287 F2d 706 Gratsos v. The Moisie Bay
287 F.2d 706
Constantic G. GRATSOS, Owner of the Steamship Audrey,
THE Steamship MOISIE BAY, in rem, and Gorrisen & Klaveness,
A/S, Owner and/or operator of the Steamship Moisie
Bay, in personam, respondents, Appellees.
SKIBS AKTIESELSKAPET ORENOR, as Owner of the Steamship
Moisie Bay, and Tank Ore Corporation, libellants, Appellees,
THE Steamship AUDREY, her engines, boilers, etc., and
Constantine G. Gratsos, her owner, respondents, Appellants.

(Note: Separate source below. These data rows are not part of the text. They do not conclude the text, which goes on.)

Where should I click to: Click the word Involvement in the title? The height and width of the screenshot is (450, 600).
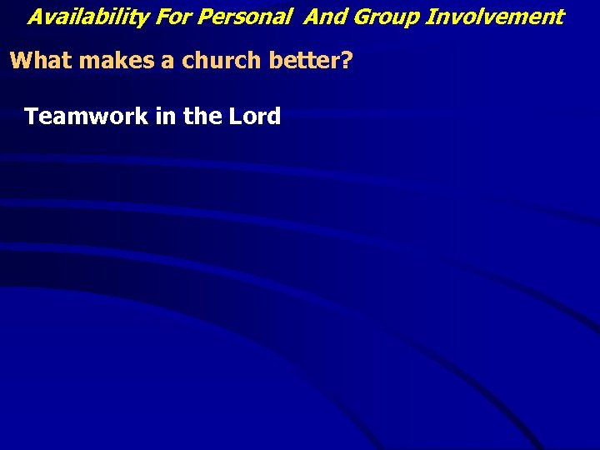(x=495, y=17)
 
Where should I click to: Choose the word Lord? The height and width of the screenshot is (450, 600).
(x=255, y=116)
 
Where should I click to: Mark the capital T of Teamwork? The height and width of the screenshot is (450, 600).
(x=32, y=116)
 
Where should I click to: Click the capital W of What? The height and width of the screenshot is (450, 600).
(x=21, y=61)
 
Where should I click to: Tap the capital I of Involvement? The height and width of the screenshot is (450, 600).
(x=429, y=17)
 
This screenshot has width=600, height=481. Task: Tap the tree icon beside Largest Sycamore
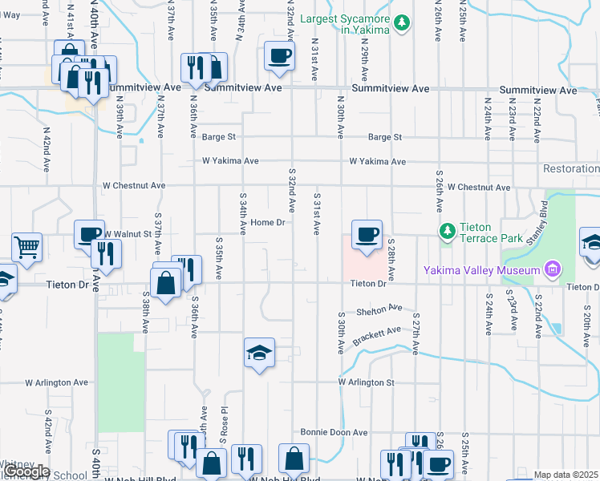[403, 25]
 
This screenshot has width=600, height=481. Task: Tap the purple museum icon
[552, 270]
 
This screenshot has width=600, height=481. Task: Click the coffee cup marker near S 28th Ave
[367, 235]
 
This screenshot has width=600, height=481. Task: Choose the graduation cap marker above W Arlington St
[259, 354]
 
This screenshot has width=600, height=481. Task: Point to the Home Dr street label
[268, 222]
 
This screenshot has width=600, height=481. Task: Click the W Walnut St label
[127, 234]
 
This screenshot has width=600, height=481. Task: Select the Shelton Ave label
[379, 308]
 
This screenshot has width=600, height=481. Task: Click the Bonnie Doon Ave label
[334, 432]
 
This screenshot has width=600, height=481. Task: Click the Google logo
[26, 472]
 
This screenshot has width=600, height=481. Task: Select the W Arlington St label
[367, 382]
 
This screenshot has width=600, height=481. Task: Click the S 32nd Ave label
[291, 190]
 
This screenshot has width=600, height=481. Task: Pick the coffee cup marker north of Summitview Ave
[279, 56]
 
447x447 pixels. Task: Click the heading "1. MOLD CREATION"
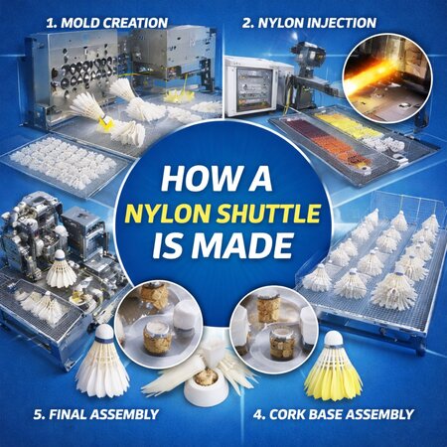[x=106, y=23]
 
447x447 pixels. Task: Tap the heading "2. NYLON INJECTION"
[x=309, y=23]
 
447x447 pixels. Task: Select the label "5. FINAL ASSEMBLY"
[x=96, y=414]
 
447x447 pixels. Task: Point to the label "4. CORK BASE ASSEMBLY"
[x=334, y=414]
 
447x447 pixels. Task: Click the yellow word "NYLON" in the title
[x=168, y=214]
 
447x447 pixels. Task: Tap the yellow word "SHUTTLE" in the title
[x=268, y=214]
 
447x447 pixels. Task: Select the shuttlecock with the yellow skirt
[x=334, y=365]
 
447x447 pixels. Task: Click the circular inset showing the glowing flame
[x=387, y=78]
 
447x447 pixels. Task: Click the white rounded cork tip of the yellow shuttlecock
[x=334, y=339]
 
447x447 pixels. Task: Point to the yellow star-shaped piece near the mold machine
[x=179, y=95]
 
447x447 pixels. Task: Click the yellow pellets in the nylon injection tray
[x=347, y=127]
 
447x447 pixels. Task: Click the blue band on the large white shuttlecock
[x=103, y=340]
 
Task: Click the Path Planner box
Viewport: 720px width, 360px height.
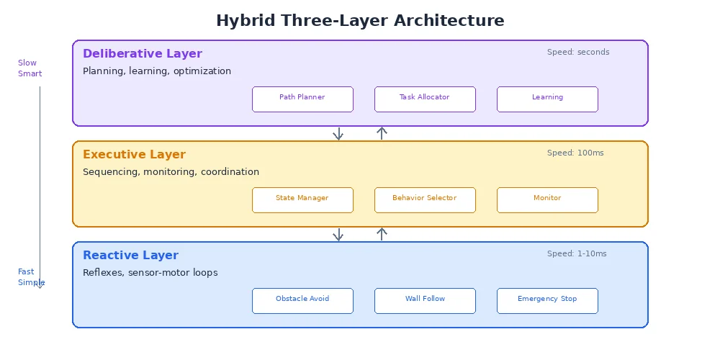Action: pyautogui.click(x=302, y=99)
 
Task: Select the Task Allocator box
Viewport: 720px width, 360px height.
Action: pyautogui.click(x=425, y=99)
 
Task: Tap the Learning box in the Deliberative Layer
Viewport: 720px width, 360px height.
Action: pyautogui.click(x=547, y=99)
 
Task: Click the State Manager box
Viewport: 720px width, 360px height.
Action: pyautogui.click(x=302, y=200)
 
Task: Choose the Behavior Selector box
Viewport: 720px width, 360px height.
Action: pyautogui.click(x=425, y=200)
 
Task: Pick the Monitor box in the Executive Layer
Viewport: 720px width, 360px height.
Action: pyautogui.click(x=547, y=200)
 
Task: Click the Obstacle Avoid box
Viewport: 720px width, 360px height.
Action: pyautogui.click(x=302, y=301)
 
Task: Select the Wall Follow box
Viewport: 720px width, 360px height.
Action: pyautogui.click(x=425, y=301)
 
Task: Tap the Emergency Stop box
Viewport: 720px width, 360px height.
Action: pyautogui.click(x=547, y=301)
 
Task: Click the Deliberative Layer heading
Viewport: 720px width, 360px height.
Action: pyautogui.click(x=143, y=54)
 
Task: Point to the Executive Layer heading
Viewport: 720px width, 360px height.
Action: pyautogui.click(x=134, y=155)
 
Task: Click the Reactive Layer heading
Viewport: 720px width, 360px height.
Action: pyautogui.click(x=130, y=256)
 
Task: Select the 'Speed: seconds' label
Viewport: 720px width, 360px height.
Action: pyautogui.click(x=578, y=53)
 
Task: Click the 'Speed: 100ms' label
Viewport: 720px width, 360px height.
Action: pyautogui.click(x=575, y=153)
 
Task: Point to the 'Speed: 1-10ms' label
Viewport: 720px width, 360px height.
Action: pyautogui.click(x=577, y=254)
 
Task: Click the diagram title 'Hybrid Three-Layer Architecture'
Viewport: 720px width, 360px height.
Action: pyautogui.click(x=360, y=21)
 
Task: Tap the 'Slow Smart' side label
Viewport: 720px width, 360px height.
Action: pyautogui.click(x=30, y=68)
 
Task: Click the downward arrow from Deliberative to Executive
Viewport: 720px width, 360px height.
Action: pyautogui.click(x=338, y=134)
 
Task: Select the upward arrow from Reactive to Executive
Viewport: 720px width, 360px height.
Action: pyautogui.click(x=382, y=234)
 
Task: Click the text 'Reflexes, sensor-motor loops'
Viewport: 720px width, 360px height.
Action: pyautogui.click(x=150, y=273)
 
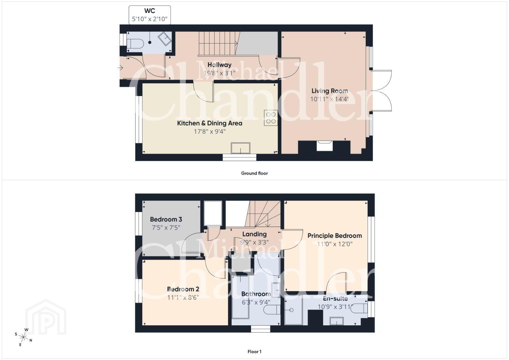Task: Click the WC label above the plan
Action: (150, 11)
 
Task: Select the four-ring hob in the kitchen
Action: (271, 118)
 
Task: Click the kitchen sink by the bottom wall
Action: (240, 148)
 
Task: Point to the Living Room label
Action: (329, 91)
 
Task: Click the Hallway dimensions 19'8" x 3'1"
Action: (219, 73)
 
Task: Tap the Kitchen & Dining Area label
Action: (210, 123)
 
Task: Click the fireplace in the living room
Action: (324, 145)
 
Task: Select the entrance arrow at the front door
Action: (120, 68)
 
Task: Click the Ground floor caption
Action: (254, 173)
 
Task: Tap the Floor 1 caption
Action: (254, 352)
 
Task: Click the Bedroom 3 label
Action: (166, 219)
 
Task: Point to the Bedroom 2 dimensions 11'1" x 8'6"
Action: (183, 297)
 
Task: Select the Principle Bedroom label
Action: (334, 236)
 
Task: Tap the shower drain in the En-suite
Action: (292, 310)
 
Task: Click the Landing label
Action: (254, 234)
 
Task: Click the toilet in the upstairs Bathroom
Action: (272, 310)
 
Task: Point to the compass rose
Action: (23, 337)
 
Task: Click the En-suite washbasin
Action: (336, 321)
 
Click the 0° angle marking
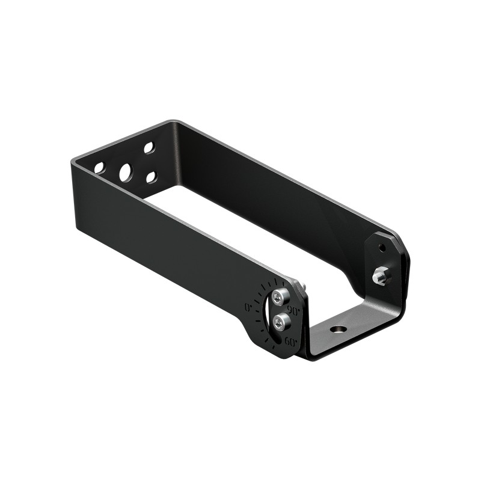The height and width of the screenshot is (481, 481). (248, 307)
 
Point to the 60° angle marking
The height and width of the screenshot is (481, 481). (290, 342)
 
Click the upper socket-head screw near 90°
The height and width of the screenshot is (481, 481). (280, 296)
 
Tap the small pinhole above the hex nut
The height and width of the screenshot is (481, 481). (382, 247)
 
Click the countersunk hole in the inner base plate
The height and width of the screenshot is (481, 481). (338, 329)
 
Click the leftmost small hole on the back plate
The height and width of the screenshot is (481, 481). (99, 168)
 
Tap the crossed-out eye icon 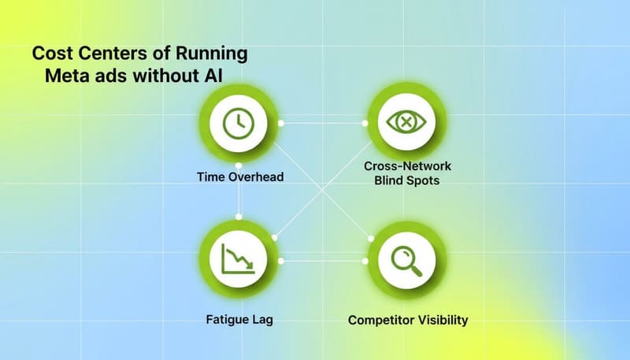click(406, 123)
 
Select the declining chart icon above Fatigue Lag click(238, 258)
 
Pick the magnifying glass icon click(406, 260)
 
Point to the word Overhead click(255, 177)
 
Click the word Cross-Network click(407, 167)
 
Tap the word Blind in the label click(391, 181)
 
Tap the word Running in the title click(213, 54)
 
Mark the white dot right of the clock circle click(281, 123)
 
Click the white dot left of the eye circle click(365, 123)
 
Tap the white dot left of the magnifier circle click(367, 260)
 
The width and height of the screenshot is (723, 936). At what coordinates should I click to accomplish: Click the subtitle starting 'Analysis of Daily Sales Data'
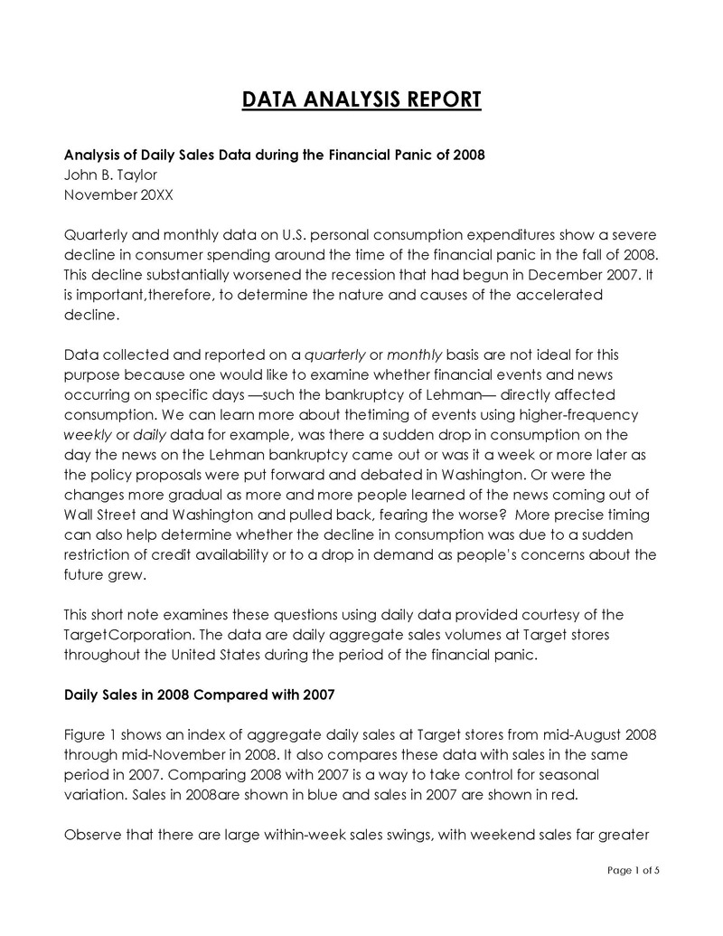click(275, 155)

United States Court of Appeals Fourth Circuit.
Argued Nov. 17, 1960.
Decided March 7, 1961.
Eugene Underwood, New York City (R. Arthur Jett, Norfolk, Va., and H. Barton Williams, New York City, on the brief), for appellants.
John F. Gerity and Hugh S. Meredith, Norfolk, Va. (William E. Fuller, Washington, D.C., on the brief), for appellees.
Before SOBELOFF, Chief Judge, BOREMAN, Circuit Judge, and HARRY E. WATKINS, District Judge.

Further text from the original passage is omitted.